Der Inhalt: Eine Reise als Wette

Phileas Fogg ist ein Gentleman, der dafür bekannt ist, pedantisch an seinem festen und relativ langweiligen Tagesablauf festzuhalten. Eines Tages aber schließt er eine Wette mit anderen Gentlemen des Reform Club ab, dass er in höchstens 80 Tagen um die Welt reisen könne. Der Einsatz sind 20.000 Pfund. Verliert er, wäre Fogg ruiniert.

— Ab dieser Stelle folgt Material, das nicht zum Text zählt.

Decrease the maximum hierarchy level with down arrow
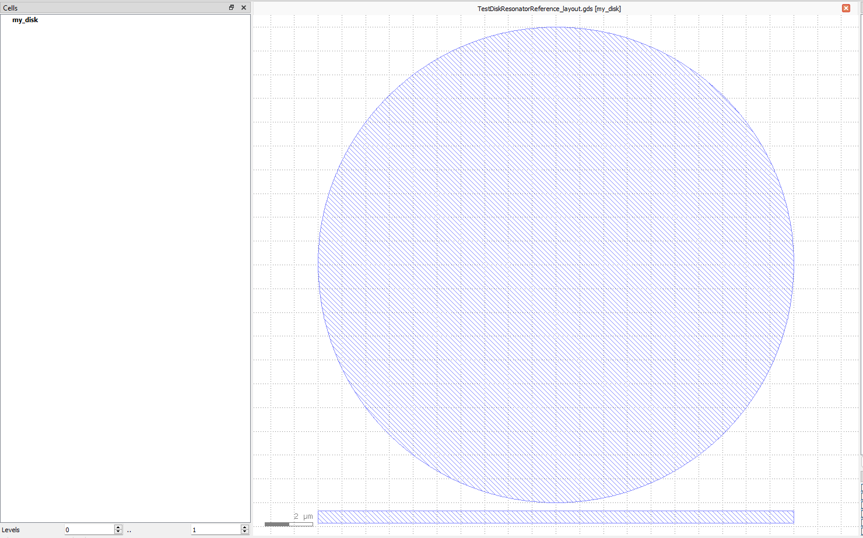The image size is (863, 538). (x=244, y=532)
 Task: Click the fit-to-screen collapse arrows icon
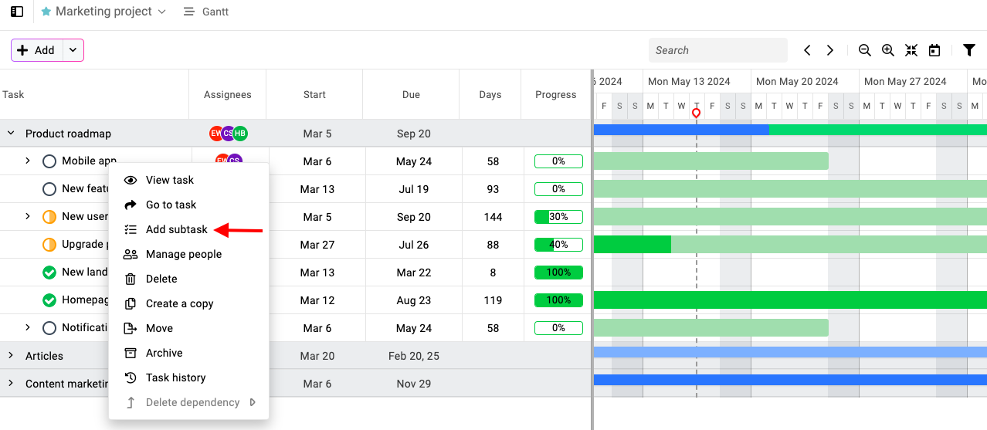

Gemeinsam mit seinem französischen Diener Passepartout bricht Fogg auf, die Welt zu umreisen. Größere Verspätungen kann Fogg sich nicht erlauben, ansonsten würde er die nötigen Züge oder Schiffe verpassen und sein Vorhaben würde scheitern. Eine weitere Gefahr ist der englische Inspektor Mr. Fix, der Mr. Fogg für einen Bankräuber hält, den er festnehmen will. Er muss jedoch zuvor auf einen richterlichen Haftbefehl warten und so folgt er dem Gentleman und seinem Diener auf ihrer Reise um die Welt.

 

Auszug aus Kapitel 7: 

Mit Hilfe dieser methodischen Auflistung war Mr. Fogg über alles im Bilde und wusste stets, ob er einen Vorsprung hatte oder hinter seinem Zeitplan zurückgeblieben war.
Und so notierte er an diesem Mittwoch, dem 9. Oktober, die Ankunftszeit in Suez, die absolut planmäßig war und weder einen Vorsprung noch eine Verspätung bedeutete.
Anschließend ließ er sich in seiner Kabine das Mittagessen servieren. Die Stadt zu besichtigen kam ihm erst gar nicht in den Sinn, da er zu jener Sorte von Engländern gehörte, die die Länder, durch die sie reisen, von ihren Bediensteten besichtigen lassen.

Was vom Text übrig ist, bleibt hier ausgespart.